Ben, Ankara Barosu Başkanı olduğum dönemde katıldığım bu toplantılarda konuşmaktan daha çok dinleyen bir tutum içinde oldum. Bu tarzı tercih etmemin en başta gelen nedeni iyi bir dinleyici olmam, dinlemeyi her zaman konuşmaya tercih etmemdir. Bir diğer nedeni, söz alan başkanların çoğunun benim de paylaştığım görüşleri ifade etmiş olmalarından dolayı aynı şeyleri tekrarlamak suretiyle zaman kaybına neden olmama konusundaki duyarlılığımdır. Bir üçüncüsü ise kişisel dostluğum ve yakınlığım olan Birlik Başkanı Özdemir Özok’u alenen eleştirmek istememem, eleştirilerimi kendisiyle birebir yaptığımız görüşmelerde yapmayı tercih etmemdir.
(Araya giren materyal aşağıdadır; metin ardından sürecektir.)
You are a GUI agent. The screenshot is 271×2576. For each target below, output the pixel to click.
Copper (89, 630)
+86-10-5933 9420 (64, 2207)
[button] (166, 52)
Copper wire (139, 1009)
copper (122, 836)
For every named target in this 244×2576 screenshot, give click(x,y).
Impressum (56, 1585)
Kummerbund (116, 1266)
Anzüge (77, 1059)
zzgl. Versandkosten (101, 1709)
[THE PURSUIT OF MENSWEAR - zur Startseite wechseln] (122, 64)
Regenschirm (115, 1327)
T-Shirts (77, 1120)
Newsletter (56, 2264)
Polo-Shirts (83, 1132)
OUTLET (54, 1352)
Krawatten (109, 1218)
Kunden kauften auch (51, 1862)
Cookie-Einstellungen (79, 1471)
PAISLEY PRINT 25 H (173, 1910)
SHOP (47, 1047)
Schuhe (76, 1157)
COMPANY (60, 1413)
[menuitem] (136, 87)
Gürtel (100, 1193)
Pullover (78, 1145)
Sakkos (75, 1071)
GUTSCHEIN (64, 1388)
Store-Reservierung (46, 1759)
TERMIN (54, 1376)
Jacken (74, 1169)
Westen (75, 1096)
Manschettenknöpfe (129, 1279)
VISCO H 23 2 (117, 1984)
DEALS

Özdemir Özok’un sağlığında yapılan Baro Başkanları toplantısında yaptığım üç beş dakikalık konuşmaların dışında en uzun konuşmayı 09 Şubat 2008 tarihinde düzenlenen Baro Başkanları toplantısında yaptım. Özdemir Özok’un açış konuşmasında ifade ettiği bazı hususlara, bir kısım Baro Başkanlarının tepki göstermesi nedeniyle oldukça gergin başlayan ve öyle de devam eden bu toplantıda söz alarak, bana göre çok önemli olan, farklı siyasi görüşlere sahip katılımcı Baro Başkanlarının dahi beğenisini kazanan ve aynı zamanda geleceği de okuyan aşağıdaki konuşmayı yaptım;

‘İleri sürdüğü tezleriyle bilimin doğrusal ve sürekli gelişme olduğu yönündeki görüşleri sarsan Amerikalı fizikçi ve bilim felsefecisi Thomas Kuhn’nun bilimsel devrimlerin genel yapısıyla ilgili olarak geliştirdiği şemaya göre her bakış açısı, her kuram bilim öncesi bir süreçten geçer. Bu süreçte belirginleşmiş, netleşmiş bir bakış açısı yoktur. Bilim adamları sadece deneme yaparlar, bunun için değişik yöntemler kullanırlar. Zamanla ikna gücü, açıklama gücü fazla olan, daha ileri araştırmalar yapılmasına izin veren bir bakış açısı, bir örnek, bir yöntem, bir teknik kendini kanıtlar ve kabul ettirir. Kuhn bunu ‘paradigma’ olarak isimlendiriyor.

‘Bilimsel Devrimlerin Yapısı’ isimli kitabında ‘bir toplumun ya da bir kuruluşun kendini organizeetme şekline temel teşkil eden gerçeklik vizyonunu oluşturan değerlerin, algılamaların ve düşüncelerin toplamına paradigma’ denildiğini ifade eden Kuhn’a göre ‘bilim topluluklarının benimsedikleri para­digma, bilimsel alana egemen olan yasa, kuram ve uygulamaların örneklerini oluşturur, paradigmaların öngördüğü modeller de, sonuç itibariyle bilimsel gelenekleri yaratır.’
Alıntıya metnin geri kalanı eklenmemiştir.